### Problem statement
Scan the following material for the string "plus" and copy each line in which it appears.
******
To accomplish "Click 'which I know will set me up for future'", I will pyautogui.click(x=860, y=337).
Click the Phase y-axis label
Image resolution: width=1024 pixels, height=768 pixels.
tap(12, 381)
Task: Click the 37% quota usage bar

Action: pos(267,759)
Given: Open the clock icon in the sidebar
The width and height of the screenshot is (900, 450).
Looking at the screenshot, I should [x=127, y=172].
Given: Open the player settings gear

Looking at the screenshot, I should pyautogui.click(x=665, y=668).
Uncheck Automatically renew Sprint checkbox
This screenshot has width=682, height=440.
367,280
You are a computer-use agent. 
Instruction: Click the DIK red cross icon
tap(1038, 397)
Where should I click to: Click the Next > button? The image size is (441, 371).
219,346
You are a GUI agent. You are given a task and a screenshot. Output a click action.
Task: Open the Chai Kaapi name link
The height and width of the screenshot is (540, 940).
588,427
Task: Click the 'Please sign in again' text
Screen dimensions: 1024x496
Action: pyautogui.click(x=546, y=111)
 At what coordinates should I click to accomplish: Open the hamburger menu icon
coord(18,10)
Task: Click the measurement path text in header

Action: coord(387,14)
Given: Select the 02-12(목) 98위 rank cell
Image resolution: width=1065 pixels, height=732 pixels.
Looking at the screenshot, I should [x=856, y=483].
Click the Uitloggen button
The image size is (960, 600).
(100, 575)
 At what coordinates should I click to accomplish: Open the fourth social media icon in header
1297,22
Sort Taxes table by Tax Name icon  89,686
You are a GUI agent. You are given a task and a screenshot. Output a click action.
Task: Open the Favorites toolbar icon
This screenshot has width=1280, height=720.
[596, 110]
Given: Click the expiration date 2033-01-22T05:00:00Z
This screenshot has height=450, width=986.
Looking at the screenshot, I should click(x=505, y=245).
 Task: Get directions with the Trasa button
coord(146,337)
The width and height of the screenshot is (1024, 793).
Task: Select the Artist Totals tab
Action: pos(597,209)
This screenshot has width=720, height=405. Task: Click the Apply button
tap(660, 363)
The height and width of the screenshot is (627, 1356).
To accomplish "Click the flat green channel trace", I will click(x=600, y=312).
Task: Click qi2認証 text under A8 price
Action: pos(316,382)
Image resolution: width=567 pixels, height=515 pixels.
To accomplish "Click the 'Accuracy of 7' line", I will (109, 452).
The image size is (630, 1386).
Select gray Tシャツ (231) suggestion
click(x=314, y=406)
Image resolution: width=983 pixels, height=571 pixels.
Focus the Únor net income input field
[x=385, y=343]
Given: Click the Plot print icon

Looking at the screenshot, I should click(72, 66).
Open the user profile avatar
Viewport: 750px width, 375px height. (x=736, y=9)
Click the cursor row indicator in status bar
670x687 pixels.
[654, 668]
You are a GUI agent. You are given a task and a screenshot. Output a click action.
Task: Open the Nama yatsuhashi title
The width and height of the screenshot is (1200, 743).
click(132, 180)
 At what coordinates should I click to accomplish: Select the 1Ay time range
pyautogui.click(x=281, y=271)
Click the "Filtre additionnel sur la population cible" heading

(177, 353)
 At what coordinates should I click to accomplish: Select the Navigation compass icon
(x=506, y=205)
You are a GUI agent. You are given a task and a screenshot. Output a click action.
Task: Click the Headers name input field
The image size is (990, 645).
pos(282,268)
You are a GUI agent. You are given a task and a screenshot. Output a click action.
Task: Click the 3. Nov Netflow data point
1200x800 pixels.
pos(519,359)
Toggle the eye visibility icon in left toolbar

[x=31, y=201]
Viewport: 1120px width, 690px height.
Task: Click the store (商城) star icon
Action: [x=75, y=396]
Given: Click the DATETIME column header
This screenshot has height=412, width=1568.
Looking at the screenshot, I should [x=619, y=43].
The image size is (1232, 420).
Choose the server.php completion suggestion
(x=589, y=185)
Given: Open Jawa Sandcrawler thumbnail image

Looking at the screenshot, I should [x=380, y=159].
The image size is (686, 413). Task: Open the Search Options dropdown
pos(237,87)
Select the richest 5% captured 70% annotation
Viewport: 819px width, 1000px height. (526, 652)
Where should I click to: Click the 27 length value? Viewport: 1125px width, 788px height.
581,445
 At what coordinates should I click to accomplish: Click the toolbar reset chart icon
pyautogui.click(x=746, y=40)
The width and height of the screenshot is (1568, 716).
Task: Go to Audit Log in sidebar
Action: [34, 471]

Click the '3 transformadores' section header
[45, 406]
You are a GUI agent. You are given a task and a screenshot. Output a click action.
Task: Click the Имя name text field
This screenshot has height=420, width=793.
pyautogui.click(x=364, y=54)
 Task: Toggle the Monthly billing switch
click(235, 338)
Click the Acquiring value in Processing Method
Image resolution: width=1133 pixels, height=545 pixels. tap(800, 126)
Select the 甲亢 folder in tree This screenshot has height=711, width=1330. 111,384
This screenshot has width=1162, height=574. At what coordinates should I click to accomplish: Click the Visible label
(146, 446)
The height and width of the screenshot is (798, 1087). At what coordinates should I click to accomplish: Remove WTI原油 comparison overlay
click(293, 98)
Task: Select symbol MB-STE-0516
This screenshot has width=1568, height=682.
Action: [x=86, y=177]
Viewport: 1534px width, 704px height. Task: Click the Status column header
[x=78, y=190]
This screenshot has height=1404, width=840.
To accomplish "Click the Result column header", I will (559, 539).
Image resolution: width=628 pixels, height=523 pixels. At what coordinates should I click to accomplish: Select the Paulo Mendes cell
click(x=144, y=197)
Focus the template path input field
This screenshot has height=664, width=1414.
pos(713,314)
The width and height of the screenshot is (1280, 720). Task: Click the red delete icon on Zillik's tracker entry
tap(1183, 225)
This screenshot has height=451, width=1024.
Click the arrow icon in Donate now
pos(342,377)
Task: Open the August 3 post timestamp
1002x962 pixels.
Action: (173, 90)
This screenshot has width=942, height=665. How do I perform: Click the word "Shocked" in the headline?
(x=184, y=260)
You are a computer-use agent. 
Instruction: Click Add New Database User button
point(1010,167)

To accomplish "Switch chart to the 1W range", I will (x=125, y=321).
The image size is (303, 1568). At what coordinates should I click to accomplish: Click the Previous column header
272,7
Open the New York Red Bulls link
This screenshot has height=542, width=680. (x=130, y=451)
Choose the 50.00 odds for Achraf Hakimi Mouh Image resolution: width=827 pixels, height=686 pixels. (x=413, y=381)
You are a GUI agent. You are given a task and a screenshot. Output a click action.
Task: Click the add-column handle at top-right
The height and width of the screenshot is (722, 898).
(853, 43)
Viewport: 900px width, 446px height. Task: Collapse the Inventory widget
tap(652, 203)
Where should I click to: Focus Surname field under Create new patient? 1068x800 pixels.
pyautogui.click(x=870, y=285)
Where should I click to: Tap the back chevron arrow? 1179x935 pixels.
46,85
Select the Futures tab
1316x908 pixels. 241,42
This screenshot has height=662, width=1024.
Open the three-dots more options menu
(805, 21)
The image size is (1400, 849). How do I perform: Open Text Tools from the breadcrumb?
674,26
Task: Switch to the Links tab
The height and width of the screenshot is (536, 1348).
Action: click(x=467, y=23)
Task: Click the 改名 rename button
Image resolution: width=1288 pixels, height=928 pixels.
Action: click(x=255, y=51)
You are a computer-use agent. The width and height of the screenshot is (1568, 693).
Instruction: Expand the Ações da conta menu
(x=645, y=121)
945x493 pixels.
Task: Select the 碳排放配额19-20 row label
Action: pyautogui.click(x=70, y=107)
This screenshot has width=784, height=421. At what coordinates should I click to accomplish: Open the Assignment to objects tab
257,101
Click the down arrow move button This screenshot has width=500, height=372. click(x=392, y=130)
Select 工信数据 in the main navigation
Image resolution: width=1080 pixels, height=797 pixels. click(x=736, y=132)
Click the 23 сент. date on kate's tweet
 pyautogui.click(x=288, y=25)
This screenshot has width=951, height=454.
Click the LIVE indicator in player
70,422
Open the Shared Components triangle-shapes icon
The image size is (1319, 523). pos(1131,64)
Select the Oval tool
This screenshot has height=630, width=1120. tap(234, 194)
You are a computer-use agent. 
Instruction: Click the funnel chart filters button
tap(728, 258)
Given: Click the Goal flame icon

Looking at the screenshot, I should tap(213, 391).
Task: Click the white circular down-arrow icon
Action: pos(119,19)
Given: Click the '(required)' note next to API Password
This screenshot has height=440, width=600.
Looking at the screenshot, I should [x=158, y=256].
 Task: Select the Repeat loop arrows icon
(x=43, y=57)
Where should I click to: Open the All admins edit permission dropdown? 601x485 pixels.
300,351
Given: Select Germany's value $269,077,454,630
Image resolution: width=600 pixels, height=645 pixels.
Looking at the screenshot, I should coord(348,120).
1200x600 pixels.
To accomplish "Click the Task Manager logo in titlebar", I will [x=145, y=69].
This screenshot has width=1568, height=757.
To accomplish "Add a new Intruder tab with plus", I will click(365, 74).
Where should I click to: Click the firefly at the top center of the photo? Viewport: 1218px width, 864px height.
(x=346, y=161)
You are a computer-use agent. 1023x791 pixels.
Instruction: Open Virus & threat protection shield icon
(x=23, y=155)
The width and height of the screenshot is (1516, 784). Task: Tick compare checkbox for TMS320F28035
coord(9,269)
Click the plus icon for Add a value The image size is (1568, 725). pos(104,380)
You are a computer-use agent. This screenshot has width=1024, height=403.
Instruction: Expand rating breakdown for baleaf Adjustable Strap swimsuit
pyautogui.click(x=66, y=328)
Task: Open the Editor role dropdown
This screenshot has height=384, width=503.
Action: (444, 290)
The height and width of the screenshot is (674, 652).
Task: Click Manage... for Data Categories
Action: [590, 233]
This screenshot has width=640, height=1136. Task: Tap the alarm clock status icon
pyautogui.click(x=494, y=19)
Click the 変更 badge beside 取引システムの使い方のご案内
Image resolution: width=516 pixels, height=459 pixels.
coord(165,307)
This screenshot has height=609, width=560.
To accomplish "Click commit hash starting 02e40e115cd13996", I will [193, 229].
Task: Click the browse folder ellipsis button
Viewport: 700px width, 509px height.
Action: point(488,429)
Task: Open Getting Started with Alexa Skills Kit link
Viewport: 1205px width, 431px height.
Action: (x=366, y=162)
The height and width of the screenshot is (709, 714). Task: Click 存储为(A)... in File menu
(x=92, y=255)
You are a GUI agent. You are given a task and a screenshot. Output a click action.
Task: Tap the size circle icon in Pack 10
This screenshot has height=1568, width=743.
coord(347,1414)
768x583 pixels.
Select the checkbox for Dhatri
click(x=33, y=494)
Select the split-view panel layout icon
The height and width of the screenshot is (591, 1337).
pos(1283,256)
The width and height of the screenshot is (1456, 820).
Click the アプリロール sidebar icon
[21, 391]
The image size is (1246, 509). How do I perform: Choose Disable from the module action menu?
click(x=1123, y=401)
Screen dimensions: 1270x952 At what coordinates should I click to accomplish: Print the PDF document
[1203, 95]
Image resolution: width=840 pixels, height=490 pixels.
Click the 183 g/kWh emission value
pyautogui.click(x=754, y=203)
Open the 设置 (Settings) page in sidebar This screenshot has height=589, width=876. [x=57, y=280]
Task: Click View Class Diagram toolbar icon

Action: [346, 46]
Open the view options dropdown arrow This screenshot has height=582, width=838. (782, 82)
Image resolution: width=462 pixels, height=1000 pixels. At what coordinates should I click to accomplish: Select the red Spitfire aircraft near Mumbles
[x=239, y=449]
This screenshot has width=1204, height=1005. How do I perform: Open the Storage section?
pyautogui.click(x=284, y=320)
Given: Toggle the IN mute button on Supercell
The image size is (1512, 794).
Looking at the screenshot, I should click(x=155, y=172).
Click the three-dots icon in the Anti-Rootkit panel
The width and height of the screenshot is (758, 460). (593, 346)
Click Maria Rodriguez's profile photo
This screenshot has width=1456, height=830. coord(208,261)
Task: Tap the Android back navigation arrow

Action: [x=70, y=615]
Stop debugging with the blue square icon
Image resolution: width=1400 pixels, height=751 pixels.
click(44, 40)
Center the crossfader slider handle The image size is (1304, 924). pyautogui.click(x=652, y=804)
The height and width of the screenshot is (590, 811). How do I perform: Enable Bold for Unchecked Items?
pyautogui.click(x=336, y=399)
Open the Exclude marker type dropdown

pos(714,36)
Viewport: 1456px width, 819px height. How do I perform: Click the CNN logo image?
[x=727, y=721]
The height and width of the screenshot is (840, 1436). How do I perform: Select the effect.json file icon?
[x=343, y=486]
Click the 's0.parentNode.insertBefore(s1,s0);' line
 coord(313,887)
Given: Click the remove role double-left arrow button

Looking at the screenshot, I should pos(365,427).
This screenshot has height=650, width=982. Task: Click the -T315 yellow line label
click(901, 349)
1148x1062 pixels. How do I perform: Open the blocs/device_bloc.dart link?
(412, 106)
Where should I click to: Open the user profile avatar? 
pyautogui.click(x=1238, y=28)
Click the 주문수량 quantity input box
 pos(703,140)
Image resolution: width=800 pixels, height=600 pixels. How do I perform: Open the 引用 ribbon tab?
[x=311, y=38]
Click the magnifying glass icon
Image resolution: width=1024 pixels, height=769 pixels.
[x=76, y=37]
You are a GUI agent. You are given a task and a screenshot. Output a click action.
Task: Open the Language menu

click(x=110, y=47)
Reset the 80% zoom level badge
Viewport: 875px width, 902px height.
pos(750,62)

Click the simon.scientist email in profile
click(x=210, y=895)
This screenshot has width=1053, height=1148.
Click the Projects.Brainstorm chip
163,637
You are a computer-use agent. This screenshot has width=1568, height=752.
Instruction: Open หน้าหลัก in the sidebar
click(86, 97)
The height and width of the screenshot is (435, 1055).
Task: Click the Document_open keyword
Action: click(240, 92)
******
### Your solution
To accomplish "Add a new Intruder tab with plus", I will click(365, 74).
Click the plus icon for Add a value The image size is (1568, 725). pos(104,380)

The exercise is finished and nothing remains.